SHAPE – Scalable Highly Augmented Physical Environment

This screenshot is an example of a  virtual environment augmented with proxy objects created using an older system called rt-xr. However, this was always intended to be a VR precursor for an AR solution now called SHAPE – Scalable Highly Augmented Physical Environment. The difference is that the virtual objects being used to augment the virtual environment shown above (such as whiteboards, status displays, sticky notes, camera screens and other static virtual objects in this case) are used to augment real physical environments with a primary focus on scalability and local collaboration for physically present occupants. 
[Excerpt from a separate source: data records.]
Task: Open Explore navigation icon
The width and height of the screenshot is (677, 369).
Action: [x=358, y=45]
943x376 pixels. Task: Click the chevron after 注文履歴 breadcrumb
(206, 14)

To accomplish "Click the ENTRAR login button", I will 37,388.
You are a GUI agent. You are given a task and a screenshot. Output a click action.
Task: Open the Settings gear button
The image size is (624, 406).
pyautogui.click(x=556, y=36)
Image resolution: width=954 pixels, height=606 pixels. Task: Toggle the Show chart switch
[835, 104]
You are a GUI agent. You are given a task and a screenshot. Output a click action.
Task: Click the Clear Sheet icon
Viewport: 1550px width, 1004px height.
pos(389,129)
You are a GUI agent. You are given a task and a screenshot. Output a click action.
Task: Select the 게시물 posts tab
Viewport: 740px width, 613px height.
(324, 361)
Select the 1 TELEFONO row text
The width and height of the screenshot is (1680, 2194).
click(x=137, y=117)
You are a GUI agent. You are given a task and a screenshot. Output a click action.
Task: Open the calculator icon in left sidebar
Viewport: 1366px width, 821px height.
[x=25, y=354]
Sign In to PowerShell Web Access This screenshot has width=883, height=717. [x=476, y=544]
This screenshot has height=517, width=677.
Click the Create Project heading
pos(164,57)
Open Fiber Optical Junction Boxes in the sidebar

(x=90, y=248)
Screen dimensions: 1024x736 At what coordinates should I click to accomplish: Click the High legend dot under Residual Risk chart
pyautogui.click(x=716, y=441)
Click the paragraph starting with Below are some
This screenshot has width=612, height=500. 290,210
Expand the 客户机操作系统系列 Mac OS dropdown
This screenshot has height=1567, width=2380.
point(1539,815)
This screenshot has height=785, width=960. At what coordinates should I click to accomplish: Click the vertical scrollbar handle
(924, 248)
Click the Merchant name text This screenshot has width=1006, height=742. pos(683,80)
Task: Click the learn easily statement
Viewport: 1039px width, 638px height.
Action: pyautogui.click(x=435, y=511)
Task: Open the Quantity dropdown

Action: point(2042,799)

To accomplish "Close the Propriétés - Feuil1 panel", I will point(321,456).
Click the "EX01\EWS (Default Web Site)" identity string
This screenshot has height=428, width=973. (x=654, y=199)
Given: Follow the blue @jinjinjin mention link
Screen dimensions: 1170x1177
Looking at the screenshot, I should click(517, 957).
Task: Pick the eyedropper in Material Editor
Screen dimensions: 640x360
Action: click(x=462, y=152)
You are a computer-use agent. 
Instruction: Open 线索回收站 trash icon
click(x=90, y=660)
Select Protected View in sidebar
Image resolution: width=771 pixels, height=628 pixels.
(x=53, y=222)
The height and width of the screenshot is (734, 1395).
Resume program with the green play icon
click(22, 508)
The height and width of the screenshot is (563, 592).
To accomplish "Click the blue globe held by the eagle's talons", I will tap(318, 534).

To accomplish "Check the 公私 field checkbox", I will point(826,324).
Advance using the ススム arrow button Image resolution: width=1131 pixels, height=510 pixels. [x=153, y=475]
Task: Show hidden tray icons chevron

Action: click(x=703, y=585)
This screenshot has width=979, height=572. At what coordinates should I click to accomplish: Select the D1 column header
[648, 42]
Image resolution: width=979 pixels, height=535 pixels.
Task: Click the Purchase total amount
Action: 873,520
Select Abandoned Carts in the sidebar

The vision is that people move from SHAPE-enabled physical space to SHAPE-enabled physical space while wearing an AR headset running a standard SHAPE app. As users enter a SHAPE-enabled physical space, the virtual objects that have been placed in that space are downloaded to the user’s application and located correctly in the physical space. These objects (proxy objects) can be manipulated by remote servers to a have a wide range of dynamic capability such as display of real-time data, interaction with users etc. The alternative of developing a custom application for every space is seen as a massive obstacle to widespread use of AR. The universal SHAPE app moves custom development into servers with a much more familiar programming environment, opening up proxy object development to almost anyone.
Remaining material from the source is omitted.